Studies on the activation by dolichol-P-mannose of the biosynthesis of GlcNAc-P-P-dolichol and the topography of the GlcNAc-transferases concerned with the synthesis of GlcNAc-P-P-dolichol and (GlcNAc)2-P-P-dolichol: a review

Abstract

A review is presented of research carried out in this laboratory on two aspects of the dolichol pathway that may have regulatory influences on these events. (i) The validity of the phenomenon of the activation of the biosynthesis of GlcNAc-P-P-dolichol and (GlcNAc)2-P-P-dolichol by dolichol-P-mannose is supported by experiments carried out on the Thy-1-negative mouse lymphoma cell. While this cell cannot synthesize the activating compound, this capacity was retained and revealed upon the addition of exogenous dolichol-P-mannose. (ii) The topographical orientation of the GlcNAc-transferases that catalyze the biosynthesis of GlcNAc-P-P-dolichol and (GlcNAc)2-P-P-dolichol was investigated in microsomes from the liver of the embryonic chick using dolichol phosphate liposomes as an exogenous substrate. The formation of GlcNAc-P-P-dolichol and (GlcNAc)2-P-P-dolichol was inhibited by trypsinization under conditions where the native orientation of the microsome was maintained, as indicated by the latency of mannose-6-phosphatase.

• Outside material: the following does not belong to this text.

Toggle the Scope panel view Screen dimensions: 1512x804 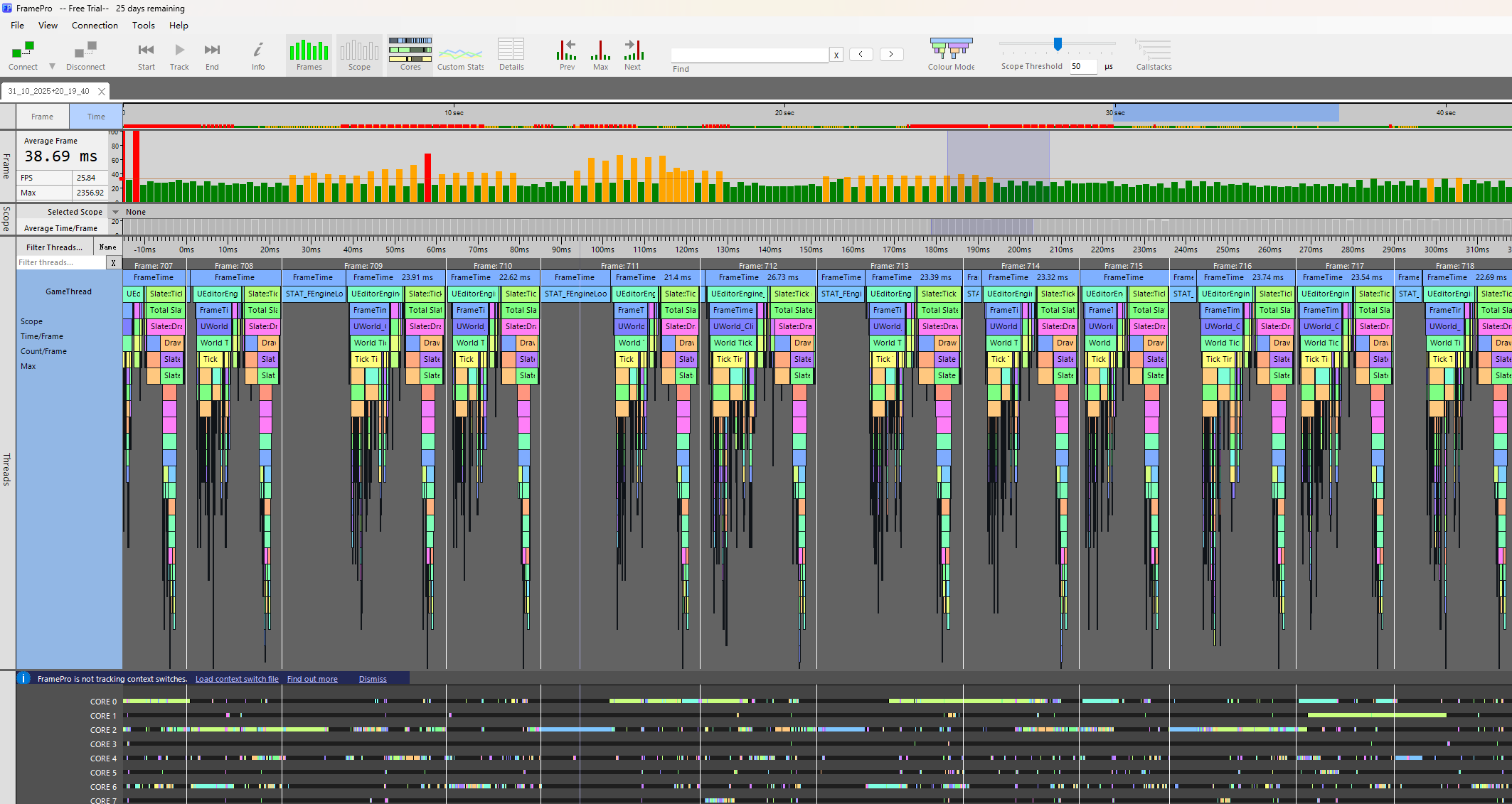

Both GlcNAc-lipids were detected on free liposomes after incubation with intact microsomes, and in the same proportions as found on the microsome. From these and other studies, evidence was obtained indicating the cytoplasmic orientation of the GlcNAc-transferases that catalyze the synthesis of the first two intermediates of the dolichol pathway.Key words: dolichol pathway, GlcNAc-lipids, topography, liposomes, Thy-1, dolichol-P-mannose.